Add readdata() function for generic data input #2162

tzz · 2015-04-03T01:28:11Z

This PR has three components:

unify CSV, JSON, and YAML parsing in one FnCallReadData function
fix a bug with CSV parsing, where a null result from the parse could result in a segfault. Also the byte limit is raised to 50 MB.
introduce the function readdata() which takes two parameters: the filename and the mode (auto or CSV or YAML or JSON). In auto mode the file extension is checked. Note that readdata() has no file size parameter.

readdata() is handy for cases where the policy author wants to handle multiple types of files without special cases, like in cfengine/masterfiles#397 as @nickanderson will confirm.

If this function is acceptable, I will write docs and acceptance tests.

cfengine-review-bot · 2015-04-03T01:30:03Z

Can one of the admins verify this patch?

nickanderson · 2015-04-03T13:28:44Z

This is neat, it can make def.json support yaml and I guess csv without any code differences.

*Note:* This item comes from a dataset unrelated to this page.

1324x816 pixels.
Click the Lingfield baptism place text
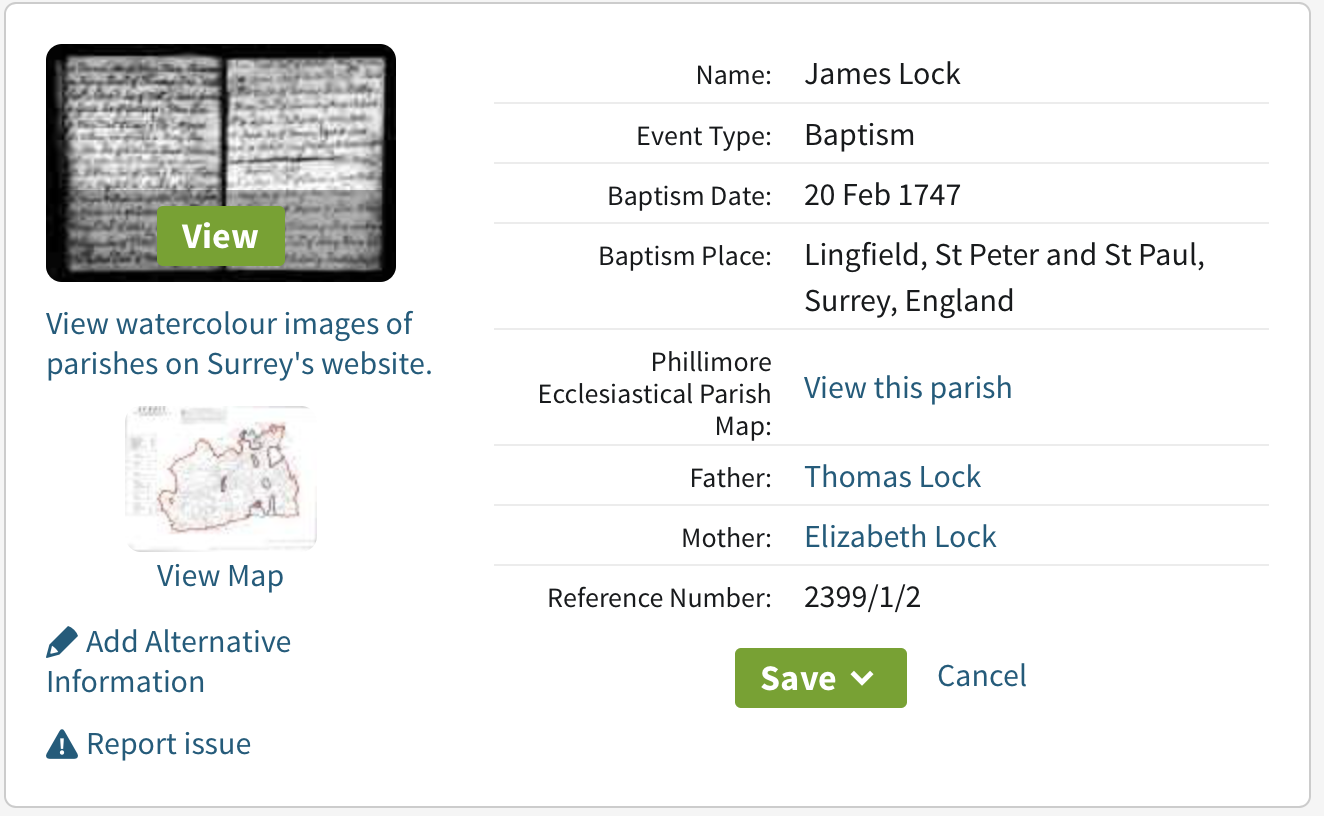click(x=1003, y=256)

So maxbytes for JSON and YAML is inf, but CSV is 50MB? Is there a good reason for the difference? If there is no technical reason to limit CSV then I would suggest it operates the same as JSON and YAML, now we are just missing XML ;-0

nickanderson · 2015-04-03T13:33:21Z

Also, does this mean we should deprecate readyaml, readjson, readcsv ?

tzz · 2015-04-03T13:35:19Z

The current readyaml, readcsv, and readjson functions have two reasons to stay: first, explicit size limits (except for readcsv). Second, using them gives you static validation that you'll read the right format instead of deciding it dynamically.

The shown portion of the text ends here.